When she heard I'd come, even though she was weak and tired, she called out, "Is that the cancer survivor? I want to see her!". These two cancer survivors joined hands and together talked about the love, mercy, grace and faithfulness of God. Together we remembered that the God who was with us during chemo, the God who was with us during rads, the God who heard us when we would cry out in agony and despair in the darkness of the night and the God who looked at our bald heads and disfigured faces and declared us to be "beautiful princesses" who were precious in His sight. We did not speak of these things because someone else had told us about them. We spoke with authority on these things because we have experienced them.
God does not require all of us to go through everything, however, you need to remember that when He does allow you to experience hardships in this world, it is just not to build your faith in Him. It is also to increase the faith of others. It is to be a witness, a living testimony that God is BIGGER than anything we can ever encounter and that when we cry out to Him, when we follow Him, He will never leave us or forsake us... even in the desert or even in the Valley of the Shadow of Death.

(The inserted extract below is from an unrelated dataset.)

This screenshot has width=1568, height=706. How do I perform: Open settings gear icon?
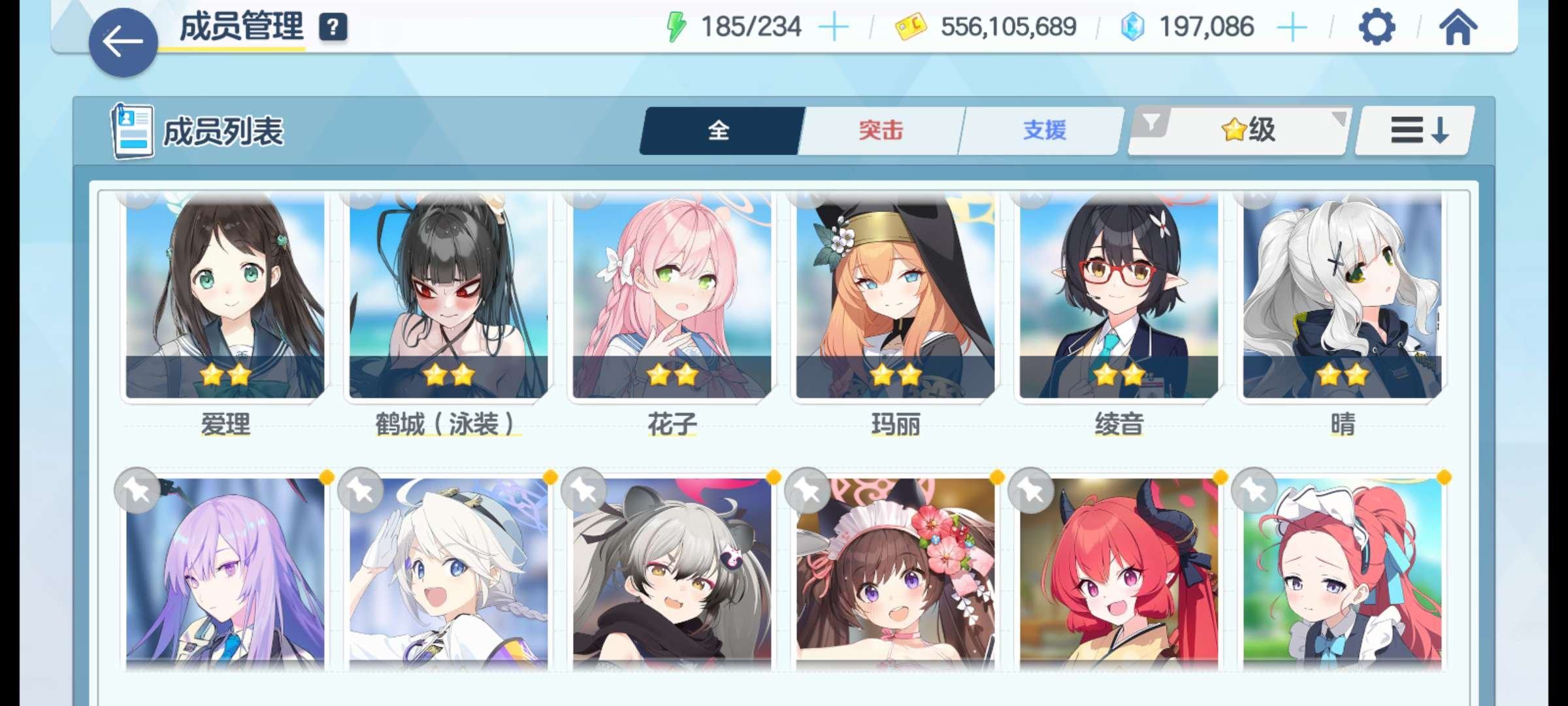1377,27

This is Our God! He takes the ashes in our lives and transforms them into a beautiful testimony. Did my friend want to go through all of those things? No. He didn't want to do that anymore than I wanted to deal with serious health issues. However both he and I had to experience them. You also have unpleasant things which you will have to deal with in this life as well. We are not exempt from this, even though we are Christians. The question is, will you allow these things to destroy you or will you allow them to draw you closer to God and use them to help others to draw closer to God as well? The choice is up to you.
thank you for this reminder be blessed
K, i can not think of a better resource person. Whilst ive done life with you, you have seen my countless struggles that i have faced by choices i have made and by my health issues be it the body ones or the head ones, and time and time again, you have ALWAYS been that shoulder for me to cry one and you have reminded me that my daddy STILL wants to hold me no matter how horrible and disillusioned i feel.